What you will do.
An exact transcription of all the data is required.

Data shown.
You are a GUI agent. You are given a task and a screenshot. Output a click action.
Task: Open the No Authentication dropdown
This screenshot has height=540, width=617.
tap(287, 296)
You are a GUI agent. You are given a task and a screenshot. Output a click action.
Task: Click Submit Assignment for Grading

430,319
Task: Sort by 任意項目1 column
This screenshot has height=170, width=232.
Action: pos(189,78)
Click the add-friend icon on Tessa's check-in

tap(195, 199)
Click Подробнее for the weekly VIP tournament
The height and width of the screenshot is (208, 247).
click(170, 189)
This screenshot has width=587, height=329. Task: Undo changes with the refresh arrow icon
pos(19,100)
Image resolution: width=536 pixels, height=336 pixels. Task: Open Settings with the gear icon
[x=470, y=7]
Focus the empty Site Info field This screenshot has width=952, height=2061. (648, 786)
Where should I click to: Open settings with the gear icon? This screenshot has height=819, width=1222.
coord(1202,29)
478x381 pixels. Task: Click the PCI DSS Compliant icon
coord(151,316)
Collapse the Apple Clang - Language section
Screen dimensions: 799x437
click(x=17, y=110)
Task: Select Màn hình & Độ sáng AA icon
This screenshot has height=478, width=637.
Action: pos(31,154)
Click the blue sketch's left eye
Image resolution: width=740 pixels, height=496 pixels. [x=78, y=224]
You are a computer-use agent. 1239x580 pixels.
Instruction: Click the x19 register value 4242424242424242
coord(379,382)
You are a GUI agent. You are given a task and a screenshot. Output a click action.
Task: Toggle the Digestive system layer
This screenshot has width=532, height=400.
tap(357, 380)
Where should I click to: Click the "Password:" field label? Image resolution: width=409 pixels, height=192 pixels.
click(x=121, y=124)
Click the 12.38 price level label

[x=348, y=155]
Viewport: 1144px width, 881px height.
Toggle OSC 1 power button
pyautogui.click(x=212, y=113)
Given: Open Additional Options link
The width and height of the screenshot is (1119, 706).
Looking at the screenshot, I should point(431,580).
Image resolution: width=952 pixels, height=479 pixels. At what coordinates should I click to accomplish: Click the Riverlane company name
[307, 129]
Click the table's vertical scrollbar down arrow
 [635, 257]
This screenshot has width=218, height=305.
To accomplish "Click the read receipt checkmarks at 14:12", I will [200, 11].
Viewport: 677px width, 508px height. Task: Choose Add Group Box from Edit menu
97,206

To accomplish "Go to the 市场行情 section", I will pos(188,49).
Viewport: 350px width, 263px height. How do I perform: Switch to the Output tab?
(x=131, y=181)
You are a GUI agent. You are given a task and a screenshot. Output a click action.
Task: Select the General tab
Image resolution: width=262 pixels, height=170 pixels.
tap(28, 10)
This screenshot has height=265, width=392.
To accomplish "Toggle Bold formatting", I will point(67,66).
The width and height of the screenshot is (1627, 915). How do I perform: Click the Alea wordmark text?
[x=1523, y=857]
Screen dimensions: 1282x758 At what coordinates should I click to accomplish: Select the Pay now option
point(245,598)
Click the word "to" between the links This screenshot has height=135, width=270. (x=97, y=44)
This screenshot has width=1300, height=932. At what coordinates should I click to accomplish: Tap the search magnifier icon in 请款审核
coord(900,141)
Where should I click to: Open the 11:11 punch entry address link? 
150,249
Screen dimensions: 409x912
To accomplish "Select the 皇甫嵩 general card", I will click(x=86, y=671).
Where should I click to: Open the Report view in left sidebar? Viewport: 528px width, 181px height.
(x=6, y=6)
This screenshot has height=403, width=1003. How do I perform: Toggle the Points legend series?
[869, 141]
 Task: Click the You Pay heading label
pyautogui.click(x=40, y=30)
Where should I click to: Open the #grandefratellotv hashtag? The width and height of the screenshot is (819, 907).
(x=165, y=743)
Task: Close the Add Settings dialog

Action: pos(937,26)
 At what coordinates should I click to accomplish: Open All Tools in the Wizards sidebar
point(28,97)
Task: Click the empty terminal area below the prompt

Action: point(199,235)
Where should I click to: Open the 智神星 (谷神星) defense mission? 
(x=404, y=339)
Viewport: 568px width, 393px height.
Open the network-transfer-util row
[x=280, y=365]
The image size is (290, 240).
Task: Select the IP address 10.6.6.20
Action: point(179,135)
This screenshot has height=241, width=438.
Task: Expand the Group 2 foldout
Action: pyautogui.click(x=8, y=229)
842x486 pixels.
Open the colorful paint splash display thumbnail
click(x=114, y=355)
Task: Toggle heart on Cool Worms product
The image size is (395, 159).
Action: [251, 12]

Final answer.
You are a GUI agent. You are given a task and a screenshot. Output a click action.
Task: Open the No Authentication dropdown
This screenshot has height=540, width=617.
tap(287, 296)
You are a GUI agent. You are given a task and a screenshot. Output a click action.
Task: Click Submit Assignment for Grading

430,319
Task: Sort by 任意項目1 column
This screenshot has height=170, width=232.
Action: pos(189,78)
Click the add-friend icon on Tessa's check-in

tap(195, 199)
Click Подробнее for the weekly VIP tournament
The height and width of the screenshot is (208, 247).
click(170, 189)
This screenshot has width=587, height=329. Task: Undo changes with the refresh arrow icon
pos(19,100)
Image resolution: width=536 pixels, height=336 pixels. Task: Open Settings with the gear icon
[x=470, y=7]
Focus the empty Site Info field This screenshot has width=952, height=2061. (648, 786)
Where should I click to: Open settings with the gear icon? This screenshot has height=819, width=1222.
coord(1202,29)
478x381 pixels. Task: Click the PCI DSS Compliant icon
coord(151,316)
Collapse the Apple Clang - Language section
Screen dimensions: 799x437
click(x=17, y=110)
Task: Select Màn hình & Độ sáng AA icon
This screenshot has height=478, width=637.
Action: pos(31,154)
Click the blue sketch's left eye
Image resolution: width=740 pixels, height=496 pixels. [x=78, y=224]
You are a computer-use agent. 1239x580 pixels.
Instruction: Click the x19 register value 4242424242424242
coord(379,382)
You are a GUI agent. You are given a task and a screenshot. Output a click action.
Task: Toggle the Digestive system layer
This screenshot has width=532, height=400.
tap(357, 380)
Where should I click to: Click the "Password:" field label? Image resolution: width=409 pixels, height=192 pixels.
click(x=121, y=124)
Click the 12.38 price level label

[x=348, y=155]
Viewport: 1144px width, 881px height.
Toggle OSC 1 power button
pyautogui.click(x=212, y=113)
Given: Open Additional Options link
The width and height of the screenshot is (1119, 706).
Looking at the screenshot, I should point(431,580).
Image resolution: width=952 pixels, height=479 pixels. At what coordinates should I click to accomplish: Click the Riverlane company name
[307, 129]
Click the table's vertical scrollbar down arrow
 [635, 257]
This screenshot has width=218, height=305.
To accomplish "Click the read receipt checkmarks at 14:12", I will [200, 11].
Viewport: 677px width, 508px height. Task: Choose Add Group Box from Edit menu
97,206

To accomplish "Go to the 市场行情 section", I will pos(188,49).
Viewport: 350px width, 263px height. How do I perform: Switch to the Output tab?
(x=131, y=181)
You are a GUI agent. You are given a task and a screenshot. Output a click action.
Task: Select the General tab
Image resolution: width=262 pixels, height=170 pixels.
tap(28, 10)
This screenshot has height=265, width=392.
To accomplish "Toggle Bold formatting", I will point(67,66).
The width and height of the screenshot is (1627, 915). How do I perform: Click the Alea wordmark text?
[x=1523, y=857]
Screen dimensions: 1282x758 At what coordinates should I click to accomplish: Select the Pay now option
point(245,598)
Click the word "to" between the links This screenshot has height=135, width=270. (x=97, y=44)
This screenshot has width=1300, height=932. At what coordinates should I click to accomplish: Tap the search magnifier icon in 请款审核
coord(900,141)
Where should I click to: Open the 11:11 punch entry address link? 
150,249
Screen dimensions: 409x912
To accomplish "Select the 皇甫嵩 general card", I will click(x=86, y=671).
Where should I click to: Open the Report view in left sidebar? Viewport: 528px width, 181px height.
(x=6, y=6)
This screenshot has height=403, width=1003. How do I perform: Toggle the Points legend series?
[869, 141]
 Task: Click the You Pay heading label
pyautogui.click(x=40, y=30)
Where should I click to: Open the #grandefratellotv hashtag? The width and height of the screenshot is (819, 907).
(x=165, y=743)
Task: Close the Add Settings dialog

Action: pos(937,26)
 At what coordinates should I click to accomplish: Open All Tools in the Wizards sidebar
point(28,97)
Task: Click the empty terminal area below the prompt

Action: point(199,235)
Where should I click to: Open the 智神星 (谷神星) defense mission? 
(x=404, y=339)
Viewport: 568px width, 393px height.
Open the network-transfer-util row
[x=280, y=365]
The image size is (290, 240).
Task: Select the IP address 10.6.6.20
Action: point(179,135)
This screenshot has height=241, width=438.
Task: Expand the Group 2 foldout
Action: pyautogui.click(x=8, y=229)
842x486 pixels.
Open the colorful paint splash display thumbnail
click(x=114, y=355)
Task: Toggle heart on Cool Worms product
The image size is (395, 159).
Action: [251, 12]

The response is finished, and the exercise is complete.